4.- Martin Eden, de Pietro Marcello
Cien años después de su escritura y publicación por entregas, el italiano Pietro Marcello nos demuestra que no hay límites a la hora de adaptar y reinterpretar clásicos literarios. Y nos sitúa a este héroe autodidacta en una Italia convulsionada y fuera del tiempo. No hay muchos cambios, como cantaría Leonard Cohen: “the poor stay poor, the rich get rich”. La burguesía presume de principios liberales y asegura que la solución pasa por “educación, educación y más educación”, mantra de quienes no ven mayor problema en obtener una formación reglada a cambio de un tiempo que siempre les sobra.

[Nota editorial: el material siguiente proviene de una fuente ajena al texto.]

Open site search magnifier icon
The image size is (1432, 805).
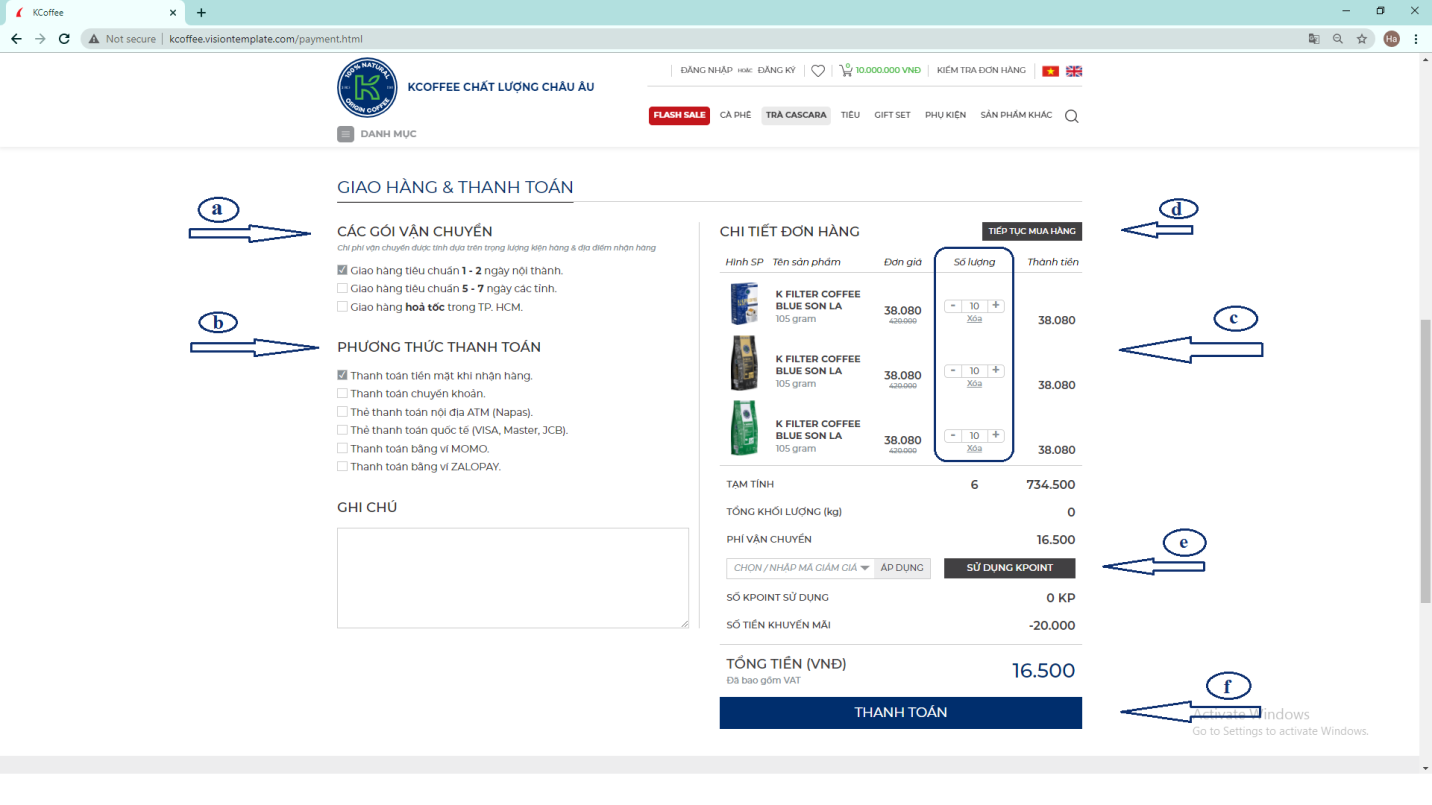click(1071, 116)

El éxito termina por apabullar al descastado de Martin Eden. Ha estado tan absorbido por su nueva pasión que olvida prestarle atención a los decisivos cambios que ocurren a su alrededor. Su rabioso individualismo lo aúpa al estrellato, antojándosele las agitaciones políticas o los privilegios de clase otra nota al pie de página en la descripción de una época que se le escapa, que no quiere que lo defina ni como autor ni como ser humano. Vano esfuerzo.
3.- Estoy pensando en dejarlo, de Charlie Kaufman
Kaufman no siempre me funciona. Sus metafugas a veces pueden pecar de engoladas, de vehículos centrífugos a mayor gloria de su indudable pericia a la hora de imaginar mundos (unos mundos que, la mayoría de las veces, resultan estar dentro de nosotros). Aquí se monta una película de dos horas y cuarto con los recuerdos de él o de ella. O con los de ambos.

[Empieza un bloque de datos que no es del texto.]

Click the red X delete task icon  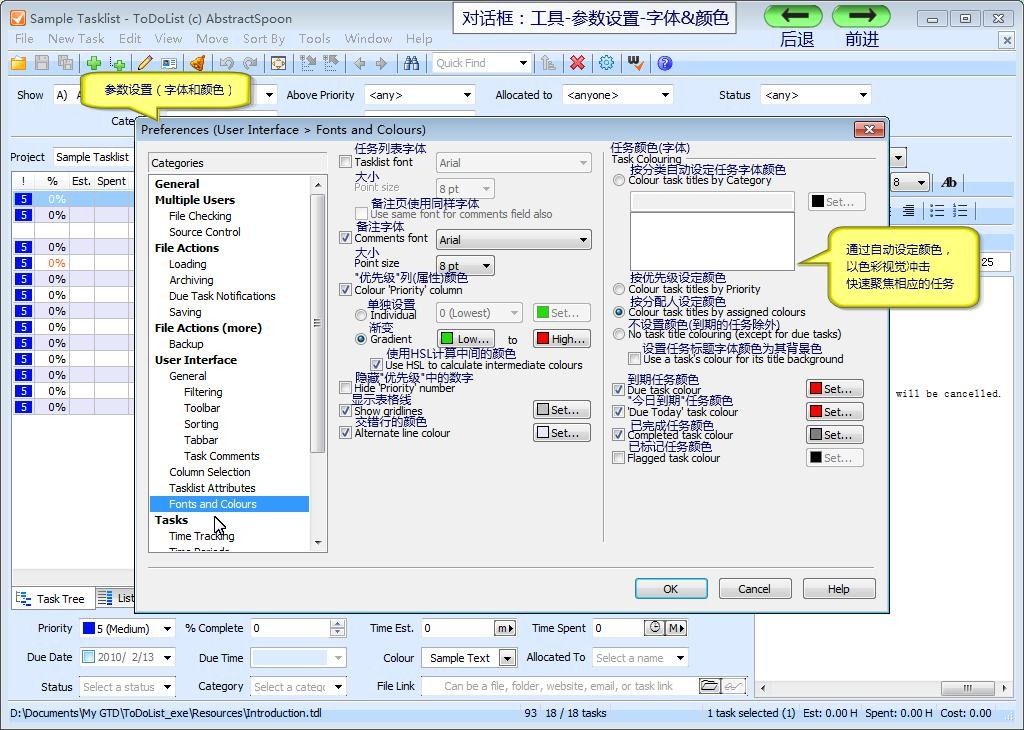pos(577,63)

Un avejentando conserje de instituto. Un primer amor. Y otro más cuando uno ha asumido ya la derrota, camino de la casa de unos padres para hacer oficial… ¿el fin del noviazgo? Él parece albergar grandes esperanzas. Ella no encuentra la manera de decirle que… pues eso, que está pensando en dejarlo. Por la carretera purita desesperación, mientras uno se pregunta quién se está imaginando a quién.
2.- Ayka, de Sergei Dvortsevoy
Este año ha habido unas cuántas películas-tránsito: odiseas femeninas (pienso también en Nunca, casi nunca, a veces, siempre (Eliza Hittman)) de dolor y rabia contenidas y que han servido para hacernos una idea bastante aproximada de las sociedades en las que habitan estas mujeres. Desde los EEUU provincianos del white trash y la oxicodona a esta Moscú de oligarcas y esclavos.
Ayka acaba de tener una hija y no espera siquiera a que el parto no deseado cicatrice. Se lanza ahí fuera, a muchos grados bajo cero y a malvivir de lo único que conoce: como carne de cañón de mafias poco dadas al sentimentalismo, educada en la subsistencia y la explotación. En su jornada deberá de ser mezquina, pero mucho menos que casi todos aquellos con los que se cruza: los nuevos ricos que hacen de la capital un lugar inhabitable para cualquiera que no sea ellos.
1.- El año del descubrimiento, de Luis López Carrasco
Estamos ante una película-hito. Una de las más importantes de las últimas cuatro décadas de cine español. Una película que cede la palabra a los habituales del bar -lo más parecido al ágora romana que ha tenido este país- para después remontarse al pasado, hacer las preguntas adecuadas y ejercer de maestro de ceremonias de una enorme terapia de grupo a múltiples bandas.
Y escuchando a los de ayer, pero sobre todo a los de hoy -desencantados, rendidos sin saber siquiera que se puede plantear la batalla- se llega al retrato más completo de dos generaciones de españolitos perdidos, reencontrados y olvidados.
El último vítor de la caballería, del “sí, se puede”, de la nostalgia de una Europa donde los gobiernos temían de verdad a sus pueblos, masa amorfa, concepto desclasificado, orgullo en cuarentena.